Days 2-7: IP warmup ramp begins. Initial traffic at 1,000-5,000 emails/IP/day, calibrated to your typical content profile. Per-ISP throttling profiles tuned based on early signals. Postmaster Tools and SNDS registration confirmed receiving data. We meet briefly mid-week to review early reputation signals (Gmail Postmaster, Microsoft SNDS, Yahoo Sender Hub). At this stage you can start moving small portions of your real campaign traffic, but we recommend keeping shared-pool fallback active for the first 14 days.
Days 8-21: ramp-up phase. Volume scales 1.5-2x per IP per day based on engagement signals. Bounce and complaint rates monitored closely. Any reputation alerts trigger temporary throttling and root-cause review. By day 21 most workloads have reached 50-70% of target capacity with stable reputation signals.
Days 22-30: full production. Volume reaches target capacity. Postmaster Tools showing High reputation in Gmail (or stable Medium for very new domains), Microsoft SNDS Green or Yellow, Yahoo Sender Hub Reputation Score above 70. Daily reporting active in Grafana, you have read-only access to dashboards. The shared-pool fallback can be decommissioned once you are comfortable with the dedicated infrastructure performance.
The 30-day timeline assumes a clean sender profile with established domain reputation.

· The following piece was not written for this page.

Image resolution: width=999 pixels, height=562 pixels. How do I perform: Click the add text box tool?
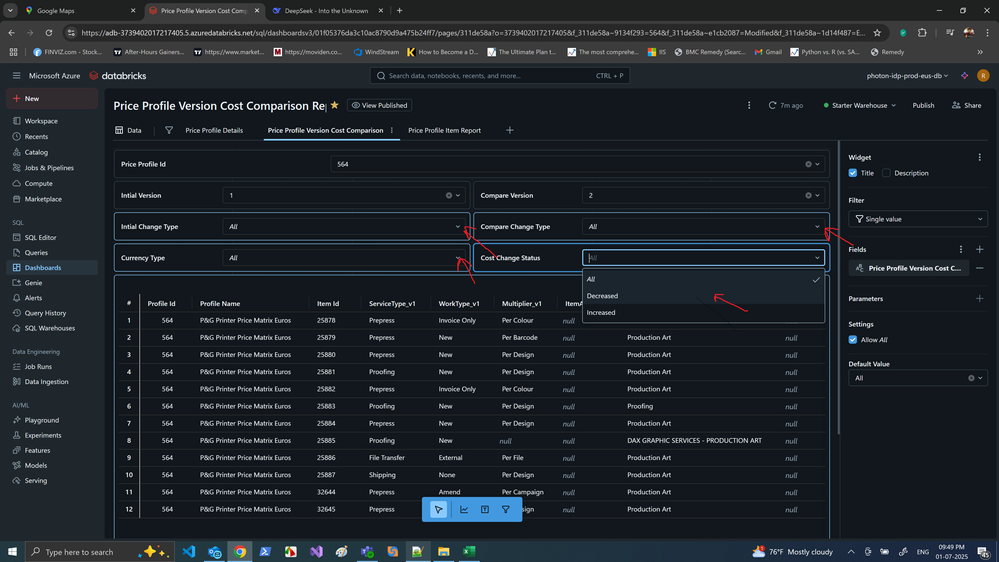[485, 510]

Senders with damaged domain reputation should plan for 60-90 days because the domain reputation rebuild adds 30-60 days to the IP-only timeline above. We diagnose this on the discovery call and set realistic expectations before you commit.

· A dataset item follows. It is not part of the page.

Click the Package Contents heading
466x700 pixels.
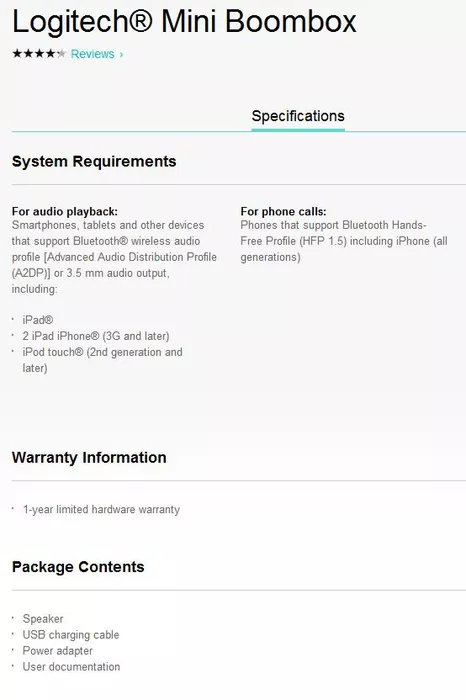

When this is not the right product
If your monthly volume is under 50,000 emails, pay-as-you-go relays (SendGrid Essentials, Brevo, Mailjet) are cheaper per email. If you need transactional-only delivery with no marketing content, a specialised provider like Postmark can beat us on inbox placement for that narrow workload. If you send fewer than 5 million emails a year, the total cost of dedicated infrastructure does not pay back. We are transparent about this because long-term fit matters more to us than a short quarter.
Three additional cases where we redirect prospects elsewhere on the discovery call. You need a marketing dashboard, list management, and templates as part of the SMTP service — that is what MailWizz hosting is for, where we bundle the platform with the SMTP. You are running cold email B2B as primary use case — Cold Email Infrastructure has different architecture optimized for mailbox rotation rather than IP-based sending. You need Microsoft 365 or Google Workspace integration for outbound — bulk SMTP does not replace those; it complements them for the bulk marketing workload while transactional and operational mail stays on the workspace platform.
The honest framing across all of these cases: dedicated bulk SMTP earns its place when monthly volume is above 500K and the application either supports custom SMTP or is custom-built. Below that volume threshold, SaaS providers' bundled feature sets and per-email pricing usually win. Above that threshold, dedicated SMTP wins on cost, control, and reputation isolation. The discovery call is where we figure out which side of the line your specific situation lands on, and we recommend accordingly even if the recommendation is "do not buy from us yet, come back when you cross the threshold". Long-term partnerships matter more to our business than a misaligned engagement that ends in 6 months.